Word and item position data

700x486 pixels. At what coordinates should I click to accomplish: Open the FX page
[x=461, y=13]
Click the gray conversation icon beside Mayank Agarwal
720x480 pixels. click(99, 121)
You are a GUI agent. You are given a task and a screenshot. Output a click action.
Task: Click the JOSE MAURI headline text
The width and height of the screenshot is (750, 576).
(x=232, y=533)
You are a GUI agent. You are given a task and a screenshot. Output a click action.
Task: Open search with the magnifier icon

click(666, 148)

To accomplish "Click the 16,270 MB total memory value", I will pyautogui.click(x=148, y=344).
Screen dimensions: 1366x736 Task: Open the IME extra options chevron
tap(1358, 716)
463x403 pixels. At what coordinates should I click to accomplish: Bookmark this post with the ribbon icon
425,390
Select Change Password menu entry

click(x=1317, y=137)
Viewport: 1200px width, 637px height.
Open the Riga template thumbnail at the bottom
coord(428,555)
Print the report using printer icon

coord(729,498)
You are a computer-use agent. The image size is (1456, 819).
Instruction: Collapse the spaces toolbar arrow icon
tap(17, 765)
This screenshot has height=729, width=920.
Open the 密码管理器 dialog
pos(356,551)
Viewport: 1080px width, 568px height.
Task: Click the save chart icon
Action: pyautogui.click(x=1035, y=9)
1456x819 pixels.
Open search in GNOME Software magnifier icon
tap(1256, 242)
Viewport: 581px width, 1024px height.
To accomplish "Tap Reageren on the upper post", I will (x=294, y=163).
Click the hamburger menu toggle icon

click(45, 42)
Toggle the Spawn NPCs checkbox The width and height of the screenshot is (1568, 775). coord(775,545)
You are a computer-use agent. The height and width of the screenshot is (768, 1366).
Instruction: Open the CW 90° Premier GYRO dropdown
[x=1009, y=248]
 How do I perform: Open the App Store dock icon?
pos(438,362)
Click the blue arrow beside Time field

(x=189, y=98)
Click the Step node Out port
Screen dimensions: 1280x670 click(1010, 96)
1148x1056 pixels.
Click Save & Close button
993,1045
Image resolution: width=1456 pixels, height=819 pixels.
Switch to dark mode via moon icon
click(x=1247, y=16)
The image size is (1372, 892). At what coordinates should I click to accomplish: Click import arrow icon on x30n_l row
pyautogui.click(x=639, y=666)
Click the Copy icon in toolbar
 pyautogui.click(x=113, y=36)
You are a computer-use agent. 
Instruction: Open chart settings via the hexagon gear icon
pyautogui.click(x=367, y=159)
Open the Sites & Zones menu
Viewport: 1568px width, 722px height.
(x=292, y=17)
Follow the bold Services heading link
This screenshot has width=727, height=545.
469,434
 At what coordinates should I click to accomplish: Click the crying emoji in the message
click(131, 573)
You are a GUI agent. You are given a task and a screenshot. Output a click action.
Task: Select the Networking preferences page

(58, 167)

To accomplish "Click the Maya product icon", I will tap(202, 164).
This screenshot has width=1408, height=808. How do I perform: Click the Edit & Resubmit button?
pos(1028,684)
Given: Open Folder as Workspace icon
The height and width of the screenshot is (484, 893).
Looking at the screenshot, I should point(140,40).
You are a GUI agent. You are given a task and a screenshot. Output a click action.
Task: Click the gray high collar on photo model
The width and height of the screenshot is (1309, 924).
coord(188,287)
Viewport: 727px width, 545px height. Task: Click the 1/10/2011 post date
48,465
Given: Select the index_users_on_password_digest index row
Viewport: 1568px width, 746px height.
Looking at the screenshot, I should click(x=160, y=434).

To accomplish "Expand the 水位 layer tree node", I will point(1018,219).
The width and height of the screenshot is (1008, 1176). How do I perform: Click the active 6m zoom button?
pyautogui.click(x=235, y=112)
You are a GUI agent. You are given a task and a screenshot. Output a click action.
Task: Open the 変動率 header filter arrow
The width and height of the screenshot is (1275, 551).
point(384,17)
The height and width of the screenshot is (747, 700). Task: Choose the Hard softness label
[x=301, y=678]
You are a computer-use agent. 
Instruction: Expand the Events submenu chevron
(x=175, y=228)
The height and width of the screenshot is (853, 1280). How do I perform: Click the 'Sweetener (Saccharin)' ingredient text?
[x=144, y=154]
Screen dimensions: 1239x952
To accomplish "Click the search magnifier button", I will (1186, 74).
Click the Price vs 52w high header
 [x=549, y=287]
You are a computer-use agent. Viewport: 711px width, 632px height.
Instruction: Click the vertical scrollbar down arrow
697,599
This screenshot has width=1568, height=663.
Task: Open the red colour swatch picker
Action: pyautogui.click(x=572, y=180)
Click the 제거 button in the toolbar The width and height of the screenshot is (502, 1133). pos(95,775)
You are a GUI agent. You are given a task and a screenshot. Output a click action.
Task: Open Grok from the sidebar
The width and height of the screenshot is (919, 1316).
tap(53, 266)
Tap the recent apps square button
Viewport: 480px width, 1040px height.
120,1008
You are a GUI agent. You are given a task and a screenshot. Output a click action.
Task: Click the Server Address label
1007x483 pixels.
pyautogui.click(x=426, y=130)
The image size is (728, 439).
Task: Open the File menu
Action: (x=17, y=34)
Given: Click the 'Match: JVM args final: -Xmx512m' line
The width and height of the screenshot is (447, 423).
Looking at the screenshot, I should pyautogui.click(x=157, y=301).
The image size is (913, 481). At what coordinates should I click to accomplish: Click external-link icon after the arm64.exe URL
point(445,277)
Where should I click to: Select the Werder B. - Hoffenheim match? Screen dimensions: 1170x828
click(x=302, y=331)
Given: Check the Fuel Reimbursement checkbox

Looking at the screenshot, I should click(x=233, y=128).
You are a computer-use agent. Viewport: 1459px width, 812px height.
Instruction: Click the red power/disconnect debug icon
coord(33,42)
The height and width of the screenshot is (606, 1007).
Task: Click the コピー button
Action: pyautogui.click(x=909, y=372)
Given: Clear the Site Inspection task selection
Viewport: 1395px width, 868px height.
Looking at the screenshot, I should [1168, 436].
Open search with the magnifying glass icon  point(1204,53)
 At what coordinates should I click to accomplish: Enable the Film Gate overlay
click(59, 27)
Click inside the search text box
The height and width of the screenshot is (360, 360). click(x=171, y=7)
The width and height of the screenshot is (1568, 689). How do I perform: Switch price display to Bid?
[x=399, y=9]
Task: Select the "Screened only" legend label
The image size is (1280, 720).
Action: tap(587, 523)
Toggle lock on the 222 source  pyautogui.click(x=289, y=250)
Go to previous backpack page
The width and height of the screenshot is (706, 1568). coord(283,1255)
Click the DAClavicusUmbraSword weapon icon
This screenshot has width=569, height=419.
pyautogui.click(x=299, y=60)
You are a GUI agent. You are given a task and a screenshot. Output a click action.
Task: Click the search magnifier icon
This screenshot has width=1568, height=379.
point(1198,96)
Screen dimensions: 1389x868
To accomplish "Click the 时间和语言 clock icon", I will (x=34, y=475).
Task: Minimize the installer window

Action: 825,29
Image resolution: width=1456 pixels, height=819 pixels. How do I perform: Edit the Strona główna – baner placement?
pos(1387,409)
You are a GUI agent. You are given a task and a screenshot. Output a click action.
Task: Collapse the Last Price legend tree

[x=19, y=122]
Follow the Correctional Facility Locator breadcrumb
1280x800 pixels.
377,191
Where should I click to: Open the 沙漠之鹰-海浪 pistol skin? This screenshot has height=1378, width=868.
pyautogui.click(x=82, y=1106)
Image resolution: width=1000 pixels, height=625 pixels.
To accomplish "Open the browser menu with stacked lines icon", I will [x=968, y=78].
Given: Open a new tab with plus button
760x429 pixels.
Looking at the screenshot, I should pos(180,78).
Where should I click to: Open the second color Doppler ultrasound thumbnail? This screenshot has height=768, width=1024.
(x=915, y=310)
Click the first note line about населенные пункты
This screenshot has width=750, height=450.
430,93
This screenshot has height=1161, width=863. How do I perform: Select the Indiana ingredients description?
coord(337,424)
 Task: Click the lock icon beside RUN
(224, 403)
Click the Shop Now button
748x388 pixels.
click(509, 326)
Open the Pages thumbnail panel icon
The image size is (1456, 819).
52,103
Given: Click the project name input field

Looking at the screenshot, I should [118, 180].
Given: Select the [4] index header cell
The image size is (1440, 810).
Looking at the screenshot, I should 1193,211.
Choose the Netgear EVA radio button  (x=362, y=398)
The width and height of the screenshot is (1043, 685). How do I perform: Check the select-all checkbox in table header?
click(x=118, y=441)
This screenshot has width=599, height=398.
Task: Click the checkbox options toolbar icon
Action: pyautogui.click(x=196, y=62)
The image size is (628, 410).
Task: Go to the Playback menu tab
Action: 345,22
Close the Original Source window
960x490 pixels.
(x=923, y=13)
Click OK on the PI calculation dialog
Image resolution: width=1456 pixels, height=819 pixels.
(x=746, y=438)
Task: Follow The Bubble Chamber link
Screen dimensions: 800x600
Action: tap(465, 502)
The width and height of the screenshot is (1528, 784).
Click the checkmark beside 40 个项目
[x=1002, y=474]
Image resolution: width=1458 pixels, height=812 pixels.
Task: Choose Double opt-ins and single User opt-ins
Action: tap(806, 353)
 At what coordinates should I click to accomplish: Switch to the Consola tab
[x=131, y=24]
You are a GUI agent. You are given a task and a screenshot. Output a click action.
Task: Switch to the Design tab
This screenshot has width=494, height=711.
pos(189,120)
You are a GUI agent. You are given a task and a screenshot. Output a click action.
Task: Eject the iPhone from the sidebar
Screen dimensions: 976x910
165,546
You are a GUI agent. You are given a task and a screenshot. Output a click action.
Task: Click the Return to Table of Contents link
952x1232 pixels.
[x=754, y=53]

▶ Exercise
Please count the lines in the items above that contain the string "from", with case counting, and reply with the number alone.

▶ Solution for this problem
2